***** EXERCISE MATERIAL *****

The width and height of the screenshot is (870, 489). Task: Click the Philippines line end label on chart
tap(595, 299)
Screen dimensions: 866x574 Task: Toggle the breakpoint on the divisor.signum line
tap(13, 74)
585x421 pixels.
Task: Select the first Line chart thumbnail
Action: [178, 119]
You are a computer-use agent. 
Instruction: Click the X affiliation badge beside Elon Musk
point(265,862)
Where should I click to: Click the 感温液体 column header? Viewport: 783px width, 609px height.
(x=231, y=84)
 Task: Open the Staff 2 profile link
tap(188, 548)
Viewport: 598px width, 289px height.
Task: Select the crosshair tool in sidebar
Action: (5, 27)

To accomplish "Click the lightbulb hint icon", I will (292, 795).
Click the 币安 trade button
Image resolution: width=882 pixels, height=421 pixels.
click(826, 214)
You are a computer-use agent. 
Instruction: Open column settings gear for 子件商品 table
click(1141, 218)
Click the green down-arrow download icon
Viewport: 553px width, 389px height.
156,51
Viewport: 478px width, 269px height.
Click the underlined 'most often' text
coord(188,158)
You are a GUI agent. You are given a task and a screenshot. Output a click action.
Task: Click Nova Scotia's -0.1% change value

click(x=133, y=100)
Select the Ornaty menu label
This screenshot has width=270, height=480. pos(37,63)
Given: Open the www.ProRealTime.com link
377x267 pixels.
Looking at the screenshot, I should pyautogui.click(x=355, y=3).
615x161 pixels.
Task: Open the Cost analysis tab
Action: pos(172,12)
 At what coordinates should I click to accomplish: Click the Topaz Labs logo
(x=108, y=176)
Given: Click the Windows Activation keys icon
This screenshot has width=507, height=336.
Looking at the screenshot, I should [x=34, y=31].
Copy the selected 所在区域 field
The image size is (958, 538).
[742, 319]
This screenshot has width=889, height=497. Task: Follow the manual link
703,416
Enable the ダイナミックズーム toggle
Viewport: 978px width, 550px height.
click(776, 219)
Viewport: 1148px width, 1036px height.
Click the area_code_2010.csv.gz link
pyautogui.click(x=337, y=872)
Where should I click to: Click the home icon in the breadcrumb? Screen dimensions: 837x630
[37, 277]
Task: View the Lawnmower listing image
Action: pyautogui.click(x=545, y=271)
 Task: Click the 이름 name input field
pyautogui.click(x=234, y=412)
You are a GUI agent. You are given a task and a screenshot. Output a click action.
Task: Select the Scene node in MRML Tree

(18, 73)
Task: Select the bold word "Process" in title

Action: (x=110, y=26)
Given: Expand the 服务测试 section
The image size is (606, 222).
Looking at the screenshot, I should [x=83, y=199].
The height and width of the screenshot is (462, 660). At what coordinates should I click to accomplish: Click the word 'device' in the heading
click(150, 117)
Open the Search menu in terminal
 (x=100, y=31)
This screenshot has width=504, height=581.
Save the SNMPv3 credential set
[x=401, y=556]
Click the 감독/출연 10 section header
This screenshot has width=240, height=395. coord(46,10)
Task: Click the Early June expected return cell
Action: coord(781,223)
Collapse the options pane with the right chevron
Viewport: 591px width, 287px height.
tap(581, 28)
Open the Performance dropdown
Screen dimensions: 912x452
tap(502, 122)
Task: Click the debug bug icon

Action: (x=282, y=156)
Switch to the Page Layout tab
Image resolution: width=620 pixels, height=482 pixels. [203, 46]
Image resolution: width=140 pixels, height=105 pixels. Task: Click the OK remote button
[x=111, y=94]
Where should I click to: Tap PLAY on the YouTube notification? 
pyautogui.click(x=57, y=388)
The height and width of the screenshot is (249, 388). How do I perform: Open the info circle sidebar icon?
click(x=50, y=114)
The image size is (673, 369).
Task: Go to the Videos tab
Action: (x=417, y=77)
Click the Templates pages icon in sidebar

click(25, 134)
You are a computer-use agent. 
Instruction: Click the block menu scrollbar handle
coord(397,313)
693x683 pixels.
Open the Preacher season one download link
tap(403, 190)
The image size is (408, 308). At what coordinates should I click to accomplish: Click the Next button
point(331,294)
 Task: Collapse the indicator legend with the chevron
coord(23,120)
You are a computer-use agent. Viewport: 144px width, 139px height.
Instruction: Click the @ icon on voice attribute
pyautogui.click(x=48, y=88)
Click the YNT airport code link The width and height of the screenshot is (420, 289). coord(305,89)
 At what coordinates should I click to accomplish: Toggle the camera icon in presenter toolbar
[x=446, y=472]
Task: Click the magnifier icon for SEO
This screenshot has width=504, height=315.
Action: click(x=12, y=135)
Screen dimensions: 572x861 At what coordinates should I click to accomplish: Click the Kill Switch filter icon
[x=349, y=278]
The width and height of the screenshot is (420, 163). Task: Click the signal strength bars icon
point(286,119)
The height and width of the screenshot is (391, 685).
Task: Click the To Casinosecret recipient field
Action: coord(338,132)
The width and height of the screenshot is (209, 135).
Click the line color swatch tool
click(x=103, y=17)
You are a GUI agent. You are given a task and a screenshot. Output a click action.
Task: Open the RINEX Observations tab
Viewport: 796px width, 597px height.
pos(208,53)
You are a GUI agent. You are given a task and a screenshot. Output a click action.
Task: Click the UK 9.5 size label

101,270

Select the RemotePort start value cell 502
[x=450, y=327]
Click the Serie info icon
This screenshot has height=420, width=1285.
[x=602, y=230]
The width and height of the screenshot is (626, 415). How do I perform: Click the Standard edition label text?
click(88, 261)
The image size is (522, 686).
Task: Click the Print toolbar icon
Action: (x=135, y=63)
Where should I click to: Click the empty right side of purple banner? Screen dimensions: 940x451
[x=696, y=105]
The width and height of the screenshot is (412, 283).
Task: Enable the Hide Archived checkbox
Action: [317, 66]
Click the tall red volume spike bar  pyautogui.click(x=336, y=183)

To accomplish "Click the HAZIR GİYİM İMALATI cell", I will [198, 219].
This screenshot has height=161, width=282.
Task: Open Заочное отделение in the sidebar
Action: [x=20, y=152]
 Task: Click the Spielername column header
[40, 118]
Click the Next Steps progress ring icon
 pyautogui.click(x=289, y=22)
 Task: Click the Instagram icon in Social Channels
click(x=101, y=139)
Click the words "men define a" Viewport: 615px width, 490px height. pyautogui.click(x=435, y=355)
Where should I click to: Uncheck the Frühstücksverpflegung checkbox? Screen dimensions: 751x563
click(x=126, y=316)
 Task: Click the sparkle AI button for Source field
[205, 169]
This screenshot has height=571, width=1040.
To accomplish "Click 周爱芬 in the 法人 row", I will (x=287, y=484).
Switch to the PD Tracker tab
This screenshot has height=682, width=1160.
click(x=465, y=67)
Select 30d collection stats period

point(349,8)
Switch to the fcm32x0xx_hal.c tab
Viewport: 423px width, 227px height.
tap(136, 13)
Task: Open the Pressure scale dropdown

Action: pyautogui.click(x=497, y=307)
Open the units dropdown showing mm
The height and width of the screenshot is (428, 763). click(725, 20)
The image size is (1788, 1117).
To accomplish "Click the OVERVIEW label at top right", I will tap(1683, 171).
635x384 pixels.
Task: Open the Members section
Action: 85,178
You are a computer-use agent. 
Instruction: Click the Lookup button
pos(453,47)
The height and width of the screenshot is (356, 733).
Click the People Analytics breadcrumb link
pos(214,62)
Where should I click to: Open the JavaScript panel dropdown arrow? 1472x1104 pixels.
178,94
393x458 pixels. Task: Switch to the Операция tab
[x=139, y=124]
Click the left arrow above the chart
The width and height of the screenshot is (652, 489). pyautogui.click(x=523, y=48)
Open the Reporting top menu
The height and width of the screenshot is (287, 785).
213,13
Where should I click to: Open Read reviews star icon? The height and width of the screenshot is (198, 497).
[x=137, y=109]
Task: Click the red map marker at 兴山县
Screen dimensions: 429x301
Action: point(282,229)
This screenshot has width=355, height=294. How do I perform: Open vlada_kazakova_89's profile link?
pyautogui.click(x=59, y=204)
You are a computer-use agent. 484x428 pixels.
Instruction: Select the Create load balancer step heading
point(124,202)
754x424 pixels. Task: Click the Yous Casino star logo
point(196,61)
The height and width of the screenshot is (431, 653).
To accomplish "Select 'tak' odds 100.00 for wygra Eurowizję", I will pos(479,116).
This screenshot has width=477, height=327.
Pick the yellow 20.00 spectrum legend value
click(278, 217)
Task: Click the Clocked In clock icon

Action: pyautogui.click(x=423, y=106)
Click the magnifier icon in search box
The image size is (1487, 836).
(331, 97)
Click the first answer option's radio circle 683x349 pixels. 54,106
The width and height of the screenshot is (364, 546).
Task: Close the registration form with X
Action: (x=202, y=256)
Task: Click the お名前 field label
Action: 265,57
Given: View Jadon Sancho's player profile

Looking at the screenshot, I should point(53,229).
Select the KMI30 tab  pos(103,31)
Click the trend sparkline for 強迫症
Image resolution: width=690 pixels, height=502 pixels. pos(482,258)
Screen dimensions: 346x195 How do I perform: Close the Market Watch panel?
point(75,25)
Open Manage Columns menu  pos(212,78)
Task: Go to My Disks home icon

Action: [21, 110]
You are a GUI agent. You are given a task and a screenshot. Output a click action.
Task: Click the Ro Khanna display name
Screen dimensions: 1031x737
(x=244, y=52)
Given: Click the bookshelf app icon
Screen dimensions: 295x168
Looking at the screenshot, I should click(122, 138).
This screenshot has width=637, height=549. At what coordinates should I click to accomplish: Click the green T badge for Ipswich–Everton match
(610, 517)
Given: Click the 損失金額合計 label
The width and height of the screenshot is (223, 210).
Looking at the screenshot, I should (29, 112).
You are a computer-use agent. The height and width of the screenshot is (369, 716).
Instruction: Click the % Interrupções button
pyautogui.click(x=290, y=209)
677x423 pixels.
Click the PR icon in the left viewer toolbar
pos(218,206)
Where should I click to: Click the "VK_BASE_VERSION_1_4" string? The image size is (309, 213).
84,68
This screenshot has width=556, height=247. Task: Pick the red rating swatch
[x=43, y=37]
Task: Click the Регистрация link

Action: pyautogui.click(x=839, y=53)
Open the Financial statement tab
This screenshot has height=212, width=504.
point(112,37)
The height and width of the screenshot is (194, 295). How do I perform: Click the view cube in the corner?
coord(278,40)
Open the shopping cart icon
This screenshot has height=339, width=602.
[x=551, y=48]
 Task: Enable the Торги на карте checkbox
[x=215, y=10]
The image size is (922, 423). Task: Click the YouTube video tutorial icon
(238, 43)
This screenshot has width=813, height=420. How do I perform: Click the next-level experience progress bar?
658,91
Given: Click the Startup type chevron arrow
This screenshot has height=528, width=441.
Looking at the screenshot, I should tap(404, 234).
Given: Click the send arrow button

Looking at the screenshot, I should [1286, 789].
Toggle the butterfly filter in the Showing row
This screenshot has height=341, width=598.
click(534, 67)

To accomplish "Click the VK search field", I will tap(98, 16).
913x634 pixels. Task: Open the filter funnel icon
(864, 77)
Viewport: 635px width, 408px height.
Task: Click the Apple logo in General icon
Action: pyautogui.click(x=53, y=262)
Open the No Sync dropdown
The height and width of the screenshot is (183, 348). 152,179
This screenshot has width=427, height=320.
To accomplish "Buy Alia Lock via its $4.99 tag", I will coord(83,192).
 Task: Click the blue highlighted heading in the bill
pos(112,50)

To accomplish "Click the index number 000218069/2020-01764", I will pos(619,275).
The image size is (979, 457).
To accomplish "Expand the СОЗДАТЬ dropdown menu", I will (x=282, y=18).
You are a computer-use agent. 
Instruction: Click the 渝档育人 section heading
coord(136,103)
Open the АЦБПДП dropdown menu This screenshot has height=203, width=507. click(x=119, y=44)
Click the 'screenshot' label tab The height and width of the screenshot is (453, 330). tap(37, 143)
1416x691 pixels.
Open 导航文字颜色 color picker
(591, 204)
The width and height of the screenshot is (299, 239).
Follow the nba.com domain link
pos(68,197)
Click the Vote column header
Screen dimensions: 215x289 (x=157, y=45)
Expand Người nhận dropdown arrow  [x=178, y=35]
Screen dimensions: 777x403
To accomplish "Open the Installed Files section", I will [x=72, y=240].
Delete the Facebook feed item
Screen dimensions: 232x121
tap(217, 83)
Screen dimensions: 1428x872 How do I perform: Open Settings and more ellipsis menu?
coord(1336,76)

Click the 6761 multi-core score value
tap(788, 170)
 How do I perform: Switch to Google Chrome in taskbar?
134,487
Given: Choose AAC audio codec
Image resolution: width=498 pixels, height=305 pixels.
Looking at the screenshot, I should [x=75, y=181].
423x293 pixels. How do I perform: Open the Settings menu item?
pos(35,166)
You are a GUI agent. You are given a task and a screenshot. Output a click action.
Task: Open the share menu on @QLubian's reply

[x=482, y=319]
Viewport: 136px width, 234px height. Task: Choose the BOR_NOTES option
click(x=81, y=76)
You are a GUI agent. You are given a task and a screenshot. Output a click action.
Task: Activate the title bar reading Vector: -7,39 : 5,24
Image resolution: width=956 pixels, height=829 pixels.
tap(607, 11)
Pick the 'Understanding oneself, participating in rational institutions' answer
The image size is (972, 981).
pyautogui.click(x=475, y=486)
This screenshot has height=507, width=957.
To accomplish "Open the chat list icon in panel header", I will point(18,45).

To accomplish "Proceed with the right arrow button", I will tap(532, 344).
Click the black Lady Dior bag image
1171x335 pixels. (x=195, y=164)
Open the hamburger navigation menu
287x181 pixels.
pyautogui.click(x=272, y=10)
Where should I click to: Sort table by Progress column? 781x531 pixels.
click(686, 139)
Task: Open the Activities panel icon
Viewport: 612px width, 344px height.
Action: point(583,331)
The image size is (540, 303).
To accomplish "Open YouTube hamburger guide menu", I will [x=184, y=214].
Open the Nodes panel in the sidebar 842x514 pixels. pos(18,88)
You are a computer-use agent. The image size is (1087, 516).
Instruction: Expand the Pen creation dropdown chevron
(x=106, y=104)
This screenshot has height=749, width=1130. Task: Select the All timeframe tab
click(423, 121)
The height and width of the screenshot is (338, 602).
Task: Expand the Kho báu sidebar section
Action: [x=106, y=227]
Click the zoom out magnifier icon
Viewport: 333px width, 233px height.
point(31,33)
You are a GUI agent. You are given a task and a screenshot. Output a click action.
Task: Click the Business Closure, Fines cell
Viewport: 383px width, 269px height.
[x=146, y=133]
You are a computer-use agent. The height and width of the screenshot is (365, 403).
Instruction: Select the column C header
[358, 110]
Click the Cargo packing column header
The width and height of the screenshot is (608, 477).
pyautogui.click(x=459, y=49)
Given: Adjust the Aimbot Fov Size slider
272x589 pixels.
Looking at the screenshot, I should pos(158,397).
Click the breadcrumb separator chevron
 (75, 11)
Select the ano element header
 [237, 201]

*****

▶ EXERCISE DETAILS:
Nothing but the lines from the one that contains "Viewport: 383px width, 269px height." through the last line of the entries should appear in your reply, each repeated exactly.

▶ EXPECTED OUTPUT:
Viewport: 383px width, 269px height.
[x=146, y=133]
You are a computer-use agent. The height and width of the screenshot is (365, 403).
Instruction: Select the column C header
[358, 110]
Click the Cargo packing column header
The width and height of the screenshot is (608, 477).
pyautogui.click(x=459, y=49)
Given: Adjust the Aimbot Fov Size slider
272x589 pixels.
Looking at the screenshot, I should pos(158,397).
Click the breadcrumb separator chevron
 (75, 11)
Select the ano element header
 [237, 201]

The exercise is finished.